En conséquence, elle oppose des contestations sérieuses à la demande de restitution du dépôt de garantie à hauteur de la somme de 9'125,61 € (2'800 + 733,61 + 5'592) et sera condamnée au paiement de la somme provisionnelle de 5'674,39 € (14'800 ' 9'125,61). Pour le surplus, il sera dit n’y avoir lieu à référé.
Sur les demandes reconventionnelles :
Il résulte de l’article 873 du code de procédure civile, que le président peut, dans les cas où l’existence de l’obligation n’est pas sérieusement contestable, accorder une provision au créancier, ou ordonner l’exécution de l’obligation même s’il s’agit d’une obligation de faire.
Ainsi, il n’entre pas dans les pouvoirs du juge des référés et de la cour de condamner l’intimée au paiement d’une somme non-provisionnelle.
En conséquence, seront déclarées irrecevables les demandes tendant à’la condamnation de la SASU DE L’ÎLE au paiement’des’sommes de :
— 5 592 € au titre des frais de remise en état du fonds, objet du contrat de location-gérance ayant lié les parties, augmentée des intérêts au taux légal à compter de la demande,
— 733,61 € au titre de la créance de la société PRESTIGE VINS & BOISSONS, augmentée des intérêts au taux légal à compter de la demande,
— 2 800 € au titre de l’arriéré locatif, augmentée des intérêts au taux légal à compter de la demande.
Sur les demandes accessoires :
Les deux parties succombant partiellement, chacune sera condamnée à supporter ses propres dépens de première instance et d’appel.

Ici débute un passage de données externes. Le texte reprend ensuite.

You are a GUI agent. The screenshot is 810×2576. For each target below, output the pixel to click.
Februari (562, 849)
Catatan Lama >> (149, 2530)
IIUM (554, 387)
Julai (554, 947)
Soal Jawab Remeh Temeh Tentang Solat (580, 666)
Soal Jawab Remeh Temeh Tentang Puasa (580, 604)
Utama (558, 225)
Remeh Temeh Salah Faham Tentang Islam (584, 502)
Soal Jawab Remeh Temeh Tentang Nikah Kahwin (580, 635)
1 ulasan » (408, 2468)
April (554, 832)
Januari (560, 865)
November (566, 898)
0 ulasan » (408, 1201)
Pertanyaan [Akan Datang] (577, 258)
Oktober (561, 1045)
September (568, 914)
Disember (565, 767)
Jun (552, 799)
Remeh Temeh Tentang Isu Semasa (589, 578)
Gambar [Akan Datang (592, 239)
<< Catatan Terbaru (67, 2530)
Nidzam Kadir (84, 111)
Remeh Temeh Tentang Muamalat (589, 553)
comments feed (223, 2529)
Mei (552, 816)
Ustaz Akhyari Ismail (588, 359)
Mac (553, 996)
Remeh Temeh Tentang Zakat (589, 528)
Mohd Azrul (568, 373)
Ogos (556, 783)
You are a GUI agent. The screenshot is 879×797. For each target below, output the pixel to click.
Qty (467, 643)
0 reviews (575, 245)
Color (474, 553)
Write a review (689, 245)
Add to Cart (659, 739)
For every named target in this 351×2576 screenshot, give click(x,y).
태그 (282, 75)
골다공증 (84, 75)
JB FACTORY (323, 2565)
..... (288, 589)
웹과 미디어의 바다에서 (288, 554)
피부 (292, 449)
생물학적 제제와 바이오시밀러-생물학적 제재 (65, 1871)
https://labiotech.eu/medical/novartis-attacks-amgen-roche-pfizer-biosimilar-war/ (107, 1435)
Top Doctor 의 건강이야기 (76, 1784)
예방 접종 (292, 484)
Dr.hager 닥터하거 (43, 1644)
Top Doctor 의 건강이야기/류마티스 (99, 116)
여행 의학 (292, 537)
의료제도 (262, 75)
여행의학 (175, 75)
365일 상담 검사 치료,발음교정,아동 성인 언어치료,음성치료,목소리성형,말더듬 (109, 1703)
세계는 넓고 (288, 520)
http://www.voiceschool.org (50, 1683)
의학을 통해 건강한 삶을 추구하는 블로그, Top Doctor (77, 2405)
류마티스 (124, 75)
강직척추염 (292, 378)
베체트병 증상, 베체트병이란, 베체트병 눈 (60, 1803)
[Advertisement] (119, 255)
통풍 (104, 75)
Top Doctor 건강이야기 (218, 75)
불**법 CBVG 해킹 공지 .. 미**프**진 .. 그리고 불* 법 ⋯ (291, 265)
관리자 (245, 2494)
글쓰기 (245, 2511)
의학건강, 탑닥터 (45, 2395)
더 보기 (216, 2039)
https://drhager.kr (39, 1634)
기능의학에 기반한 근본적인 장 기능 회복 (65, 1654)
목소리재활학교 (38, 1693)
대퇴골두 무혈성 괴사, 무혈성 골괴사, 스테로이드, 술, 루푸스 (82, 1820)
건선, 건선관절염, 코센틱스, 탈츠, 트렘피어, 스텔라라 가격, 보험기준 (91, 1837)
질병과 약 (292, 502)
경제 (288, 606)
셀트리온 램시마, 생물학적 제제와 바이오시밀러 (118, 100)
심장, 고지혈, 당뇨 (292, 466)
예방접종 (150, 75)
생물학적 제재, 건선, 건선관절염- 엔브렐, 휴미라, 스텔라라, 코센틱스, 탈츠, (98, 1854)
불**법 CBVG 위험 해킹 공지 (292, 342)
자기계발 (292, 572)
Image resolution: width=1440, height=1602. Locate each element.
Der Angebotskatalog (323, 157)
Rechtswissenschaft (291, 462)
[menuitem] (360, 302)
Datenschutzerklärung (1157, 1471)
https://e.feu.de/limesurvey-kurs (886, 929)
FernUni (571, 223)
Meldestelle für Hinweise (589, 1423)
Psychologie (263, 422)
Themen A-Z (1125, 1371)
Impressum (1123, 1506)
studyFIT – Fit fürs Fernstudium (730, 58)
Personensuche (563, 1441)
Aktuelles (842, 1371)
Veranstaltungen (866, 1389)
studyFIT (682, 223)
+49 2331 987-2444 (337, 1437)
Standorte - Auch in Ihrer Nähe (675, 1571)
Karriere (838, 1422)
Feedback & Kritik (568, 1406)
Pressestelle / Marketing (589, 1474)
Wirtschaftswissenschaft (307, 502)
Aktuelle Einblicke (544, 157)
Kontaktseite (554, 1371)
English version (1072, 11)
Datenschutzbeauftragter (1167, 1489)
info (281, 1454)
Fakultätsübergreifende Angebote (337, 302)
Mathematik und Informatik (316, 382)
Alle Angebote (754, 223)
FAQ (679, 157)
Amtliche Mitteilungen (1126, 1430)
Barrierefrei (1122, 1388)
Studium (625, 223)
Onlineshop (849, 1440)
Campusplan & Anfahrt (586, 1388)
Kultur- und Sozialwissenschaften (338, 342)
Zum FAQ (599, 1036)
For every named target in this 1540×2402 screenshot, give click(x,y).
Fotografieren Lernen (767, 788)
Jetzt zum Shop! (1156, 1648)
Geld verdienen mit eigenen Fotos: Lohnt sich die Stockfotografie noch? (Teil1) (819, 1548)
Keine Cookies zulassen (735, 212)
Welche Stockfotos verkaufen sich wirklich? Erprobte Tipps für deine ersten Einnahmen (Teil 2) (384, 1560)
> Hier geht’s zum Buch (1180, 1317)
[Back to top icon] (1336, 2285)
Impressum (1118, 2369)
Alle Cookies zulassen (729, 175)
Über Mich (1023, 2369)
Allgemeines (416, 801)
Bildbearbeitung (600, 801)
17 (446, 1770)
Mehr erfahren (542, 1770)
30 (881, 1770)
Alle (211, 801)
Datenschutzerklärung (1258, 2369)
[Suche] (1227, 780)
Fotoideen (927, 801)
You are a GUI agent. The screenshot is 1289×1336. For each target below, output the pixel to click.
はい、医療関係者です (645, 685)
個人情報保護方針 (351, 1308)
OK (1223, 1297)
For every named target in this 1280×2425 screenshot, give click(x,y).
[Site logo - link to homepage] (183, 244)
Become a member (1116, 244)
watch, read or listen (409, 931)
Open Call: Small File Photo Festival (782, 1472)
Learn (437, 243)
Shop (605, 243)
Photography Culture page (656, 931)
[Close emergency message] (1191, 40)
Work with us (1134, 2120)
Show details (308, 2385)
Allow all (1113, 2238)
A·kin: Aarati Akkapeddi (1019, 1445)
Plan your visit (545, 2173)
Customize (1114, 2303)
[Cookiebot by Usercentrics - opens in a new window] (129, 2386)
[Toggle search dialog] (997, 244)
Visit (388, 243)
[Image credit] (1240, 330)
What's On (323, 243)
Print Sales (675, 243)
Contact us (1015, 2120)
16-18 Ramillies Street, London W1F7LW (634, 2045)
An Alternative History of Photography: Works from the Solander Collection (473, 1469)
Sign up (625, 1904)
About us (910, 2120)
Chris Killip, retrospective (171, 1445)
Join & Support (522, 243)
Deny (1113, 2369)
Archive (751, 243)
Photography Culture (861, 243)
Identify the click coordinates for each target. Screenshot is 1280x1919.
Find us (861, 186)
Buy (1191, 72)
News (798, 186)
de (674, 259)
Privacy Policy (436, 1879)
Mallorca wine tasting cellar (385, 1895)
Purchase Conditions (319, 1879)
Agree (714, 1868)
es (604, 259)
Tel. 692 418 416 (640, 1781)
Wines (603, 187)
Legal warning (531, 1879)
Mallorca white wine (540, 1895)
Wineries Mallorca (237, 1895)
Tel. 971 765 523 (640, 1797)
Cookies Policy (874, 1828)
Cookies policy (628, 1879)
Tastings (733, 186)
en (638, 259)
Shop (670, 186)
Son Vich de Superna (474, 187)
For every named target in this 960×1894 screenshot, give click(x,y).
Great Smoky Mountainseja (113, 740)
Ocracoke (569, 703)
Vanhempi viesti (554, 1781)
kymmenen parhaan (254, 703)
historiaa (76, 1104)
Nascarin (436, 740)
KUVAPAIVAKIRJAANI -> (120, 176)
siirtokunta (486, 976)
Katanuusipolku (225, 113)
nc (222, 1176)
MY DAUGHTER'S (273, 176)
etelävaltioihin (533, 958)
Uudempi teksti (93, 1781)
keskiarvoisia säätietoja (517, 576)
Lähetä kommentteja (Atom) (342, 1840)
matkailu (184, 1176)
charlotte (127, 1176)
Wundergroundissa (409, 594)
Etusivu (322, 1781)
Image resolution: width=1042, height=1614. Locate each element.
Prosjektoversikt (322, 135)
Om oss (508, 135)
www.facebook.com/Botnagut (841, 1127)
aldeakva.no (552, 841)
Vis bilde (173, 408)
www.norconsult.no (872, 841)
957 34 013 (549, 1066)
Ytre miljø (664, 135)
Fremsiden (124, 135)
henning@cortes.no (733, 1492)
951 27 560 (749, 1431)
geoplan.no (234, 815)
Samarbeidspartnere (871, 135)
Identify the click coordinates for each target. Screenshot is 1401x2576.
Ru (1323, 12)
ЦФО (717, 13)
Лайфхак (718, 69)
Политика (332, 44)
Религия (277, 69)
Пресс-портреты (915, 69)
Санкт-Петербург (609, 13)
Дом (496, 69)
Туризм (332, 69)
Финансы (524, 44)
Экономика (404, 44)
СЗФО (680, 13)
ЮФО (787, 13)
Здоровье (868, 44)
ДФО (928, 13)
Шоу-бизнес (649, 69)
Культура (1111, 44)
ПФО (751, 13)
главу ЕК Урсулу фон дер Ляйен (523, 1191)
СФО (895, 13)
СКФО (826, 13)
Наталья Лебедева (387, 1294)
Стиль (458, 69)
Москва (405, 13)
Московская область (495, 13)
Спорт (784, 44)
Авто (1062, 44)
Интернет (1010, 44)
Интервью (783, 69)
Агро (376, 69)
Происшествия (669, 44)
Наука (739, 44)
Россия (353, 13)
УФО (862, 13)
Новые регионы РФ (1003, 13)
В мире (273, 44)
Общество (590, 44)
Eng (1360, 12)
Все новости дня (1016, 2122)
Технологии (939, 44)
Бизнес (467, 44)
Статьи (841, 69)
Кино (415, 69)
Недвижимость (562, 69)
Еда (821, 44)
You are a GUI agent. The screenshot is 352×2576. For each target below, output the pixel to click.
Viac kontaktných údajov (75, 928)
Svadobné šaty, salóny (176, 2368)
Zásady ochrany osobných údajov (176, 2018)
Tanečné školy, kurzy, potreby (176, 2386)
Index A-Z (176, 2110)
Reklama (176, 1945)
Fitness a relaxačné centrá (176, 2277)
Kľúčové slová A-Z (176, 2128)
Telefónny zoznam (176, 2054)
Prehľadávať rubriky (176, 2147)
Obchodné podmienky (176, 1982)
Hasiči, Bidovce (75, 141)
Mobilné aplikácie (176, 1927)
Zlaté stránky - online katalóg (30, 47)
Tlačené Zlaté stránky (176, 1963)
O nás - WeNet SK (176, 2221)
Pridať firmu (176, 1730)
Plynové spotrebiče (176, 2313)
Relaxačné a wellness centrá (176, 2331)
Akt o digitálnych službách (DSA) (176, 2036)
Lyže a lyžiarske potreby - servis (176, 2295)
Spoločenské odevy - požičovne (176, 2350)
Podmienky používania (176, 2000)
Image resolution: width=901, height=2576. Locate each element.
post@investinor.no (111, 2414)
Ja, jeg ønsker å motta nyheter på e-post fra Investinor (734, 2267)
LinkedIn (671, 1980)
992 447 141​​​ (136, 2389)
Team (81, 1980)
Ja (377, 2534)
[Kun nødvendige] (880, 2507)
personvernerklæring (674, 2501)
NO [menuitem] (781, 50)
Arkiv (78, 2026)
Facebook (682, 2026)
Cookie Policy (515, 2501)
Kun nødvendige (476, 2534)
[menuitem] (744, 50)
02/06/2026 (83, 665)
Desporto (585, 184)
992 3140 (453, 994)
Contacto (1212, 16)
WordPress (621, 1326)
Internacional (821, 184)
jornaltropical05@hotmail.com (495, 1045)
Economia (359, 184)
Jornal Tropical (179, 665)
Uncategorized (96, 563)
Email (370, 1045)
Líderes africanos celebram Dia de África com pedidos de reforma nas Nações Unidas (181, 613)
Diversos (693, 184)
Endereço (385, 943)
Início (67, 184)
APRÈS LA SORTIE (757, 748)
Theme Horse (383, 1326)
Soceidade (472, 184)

L’équité commande, en outre, de ne pas faire application des dispositions de l’article 700 du code de procédure civile en première instance et à hauteur d’appel.
P A R C E S M O T I F S
La Cour,
Infirme l’ordonnance rendue le 15 janvier 2025 par le juge des référés commerciaux du tribunal judiciaire de Strasbourg, telle que déférée, en toutes ses dispositions,
Statuant à nouveau et y ajoutant':
Condamne la SAS L’ABRIAND à payer à la SASU DE L’ÎLE une provision de 5'674,39 €, avec intérêts au taux légal à compter du 19 novembre 2024,
Dit n’y avoir lieu à référé pour le surplus de la demande,
Déclare irrecevables les demandes présentées par la SAS L’ABRIAND, tendant à’la condamnation de la SASU DE L’ÎLE au paiement’des’sommes de :
— 5 592 € au titre des frais de remise en état du fonds, objet du contrat de location-gérance ayant lié les parties, augmentée des intérêts au taux légal à compter de la demande,
— 733,61 € au titre de la créance de la société PRESTIGE VINS & BOISSONS, augmentée des intérêts au taux légal à compter de la demande,
— 2 800 € au titre de l’arriéré locatif, augmentée des intérêts au taux légal à compter de la demande,
Condamne chaque partie à assumer la charge des dépens engagés en première instance et en appel,
Dit n’y avoir lieu à faire application des dispositions de l’article 700 du code de procédure civile en première instance et à hauteur d’appel.